**Dataset extract**
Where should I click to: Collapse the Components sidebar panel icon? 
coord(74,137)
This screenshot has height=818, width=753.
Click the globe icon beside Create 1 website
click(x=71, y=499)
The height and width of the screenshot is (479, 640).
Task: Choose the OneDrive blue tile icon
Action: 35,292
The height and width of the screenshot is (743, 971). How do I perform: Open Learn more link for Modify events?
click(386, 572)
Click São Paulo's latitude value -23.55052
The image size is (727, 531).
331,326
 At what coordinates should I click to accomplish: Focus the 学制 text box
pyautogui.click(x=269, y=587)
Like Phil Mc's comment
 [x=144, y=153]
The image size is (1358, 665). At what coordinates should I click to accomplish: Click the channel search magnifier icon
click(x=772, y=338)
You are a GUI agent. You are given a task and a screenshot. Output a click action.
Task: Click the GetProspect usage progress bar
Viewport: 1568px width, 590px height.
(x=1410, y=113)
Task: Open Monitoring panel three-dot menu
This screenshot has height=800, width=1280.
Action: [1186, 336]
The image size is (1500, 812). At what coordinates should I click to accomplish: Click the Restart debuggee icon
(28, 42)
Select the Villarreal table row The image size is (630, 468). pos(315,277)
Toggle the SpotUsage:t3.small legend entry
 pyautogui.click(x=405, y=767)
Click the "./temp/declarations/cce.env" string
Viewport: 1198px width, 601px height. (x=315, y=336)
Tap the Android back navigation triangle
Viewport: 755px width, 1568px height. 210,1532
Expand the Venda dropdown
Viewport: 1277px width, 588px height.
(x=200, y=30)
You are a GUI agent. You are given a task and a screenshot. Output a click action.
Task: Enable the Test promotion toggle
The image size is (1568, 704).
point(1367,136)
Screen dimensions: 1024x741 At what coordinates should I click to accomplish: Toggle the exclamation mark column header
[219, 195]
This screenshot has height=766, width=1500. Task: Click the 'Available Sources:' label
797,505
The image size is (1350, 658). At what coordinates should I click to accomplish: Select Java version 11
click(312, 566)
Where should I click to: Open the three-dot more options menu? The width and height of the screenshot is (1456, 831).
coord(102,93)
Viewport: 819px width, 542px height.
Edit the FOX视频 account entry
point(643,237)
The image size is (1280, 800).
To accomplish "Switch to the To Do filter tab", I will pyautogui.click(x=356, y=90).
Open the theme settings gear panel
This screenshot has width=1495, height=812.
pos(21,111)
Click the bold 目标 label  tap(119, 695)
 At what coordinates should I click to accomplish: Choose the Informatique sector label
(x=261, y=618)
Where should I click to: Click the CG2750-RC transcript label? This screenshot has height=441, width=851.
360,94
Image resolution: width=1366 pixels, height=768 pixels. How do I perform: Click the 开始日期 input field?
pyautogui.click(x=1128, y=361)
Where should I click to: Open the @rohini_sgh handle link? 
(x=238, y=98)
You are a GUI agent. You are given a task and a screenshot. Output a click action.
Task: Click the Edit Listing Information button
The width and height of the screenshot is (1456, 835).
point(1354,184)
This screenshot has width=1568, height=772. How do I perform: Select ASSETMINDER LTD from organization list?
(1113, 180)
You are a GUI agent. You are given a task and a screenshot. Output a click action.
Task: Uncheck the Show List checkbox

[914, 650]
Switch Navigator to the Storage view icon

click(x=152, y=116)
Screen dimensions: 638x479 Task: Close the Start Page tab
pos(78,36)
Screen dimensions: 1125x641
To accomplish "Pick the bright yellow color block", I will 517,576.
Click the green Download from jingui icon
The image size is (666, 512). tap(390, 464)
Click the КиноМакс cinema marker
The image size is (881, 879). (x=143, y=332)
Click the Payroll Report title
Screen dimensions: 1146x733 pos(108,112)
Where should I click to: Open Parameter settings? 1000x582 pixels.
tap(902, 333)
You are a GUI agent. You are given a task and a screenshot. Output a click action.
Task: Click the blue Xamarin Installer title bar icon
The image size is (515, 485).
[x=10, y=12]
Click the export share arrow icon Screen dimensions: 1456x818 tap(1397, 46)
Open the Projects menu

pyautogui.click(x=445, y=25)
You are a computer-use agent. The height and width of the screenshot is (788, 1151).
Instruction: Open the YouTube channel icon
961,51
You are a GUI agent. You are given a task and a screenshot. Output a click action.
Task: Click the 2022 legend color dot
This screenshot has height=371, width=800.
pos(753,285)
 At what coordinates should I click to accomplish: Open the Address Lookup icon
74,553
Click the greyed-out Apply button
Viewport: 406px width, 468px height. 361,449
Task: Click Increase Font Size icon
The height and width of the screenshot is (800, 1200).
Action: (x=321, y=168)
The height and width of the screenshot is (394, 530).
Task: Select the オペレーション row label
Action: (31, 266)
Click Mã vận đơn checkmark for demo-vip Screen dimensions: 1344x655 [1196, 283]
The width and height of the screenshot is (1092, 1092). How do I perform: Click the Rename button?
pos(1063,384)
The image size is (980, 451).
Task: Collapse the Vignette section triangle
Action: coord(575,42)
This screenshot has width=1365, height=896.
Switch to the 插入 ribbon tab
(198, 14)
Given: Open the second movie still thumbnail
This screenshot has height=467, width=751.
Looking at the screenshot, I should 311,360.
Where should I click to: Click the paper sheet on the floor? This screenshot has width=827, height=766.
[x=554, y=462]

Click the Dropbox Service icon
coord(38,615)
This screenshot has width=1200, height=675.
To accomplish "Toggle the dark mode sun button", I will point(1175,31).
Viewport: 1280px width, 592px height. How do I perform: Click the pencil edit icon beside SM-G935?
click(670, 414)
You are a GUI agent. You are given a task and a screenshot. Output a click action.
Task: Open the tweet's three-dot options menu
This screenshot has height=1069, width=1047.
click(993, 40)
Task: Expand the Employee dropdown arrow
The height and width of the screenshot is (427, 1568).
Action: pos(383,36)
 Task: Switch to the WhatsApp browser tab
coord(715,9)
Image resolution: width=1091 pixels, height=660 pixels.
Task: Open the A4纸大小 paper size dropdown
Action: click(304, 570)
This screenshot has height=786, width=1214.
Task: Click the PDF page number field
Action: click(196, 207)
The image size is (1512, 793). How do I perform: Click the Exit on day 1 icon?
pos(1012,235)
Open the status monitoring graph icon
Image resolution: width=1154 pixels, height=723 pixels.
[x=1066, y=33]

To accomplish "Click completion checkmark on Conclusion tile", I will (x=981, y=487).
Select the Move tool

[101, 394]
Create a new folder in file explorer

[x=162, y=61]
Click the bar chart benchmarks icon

**What is required**
Only lines with the word "arrow" are wanted; pull each of them from the records.

**Your solution**
Click the export share arrow icon Screen dimensions: 1456x818 tap(1397, 46)
Task: Expand the Employee dropdown arrow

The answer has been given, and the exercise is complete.